[INSTRUCTIONS TO FOLLOW]: The response should be the data again, identical in every line.

Saved entries

·····

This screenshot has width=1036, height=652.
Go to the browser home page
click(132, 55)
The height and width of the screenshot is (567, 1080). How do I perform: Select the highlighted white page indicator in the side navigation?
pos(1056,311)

·····

[COMPLETED EXERCISE]:
This screenshot has width=1036, height=652.
Go to the browser home page
click(132, 55)
The height and width of the screenshot is (567, 1080). How do I perform: Select the highlighted white page indicator in the side navigation?
pos(1056,311)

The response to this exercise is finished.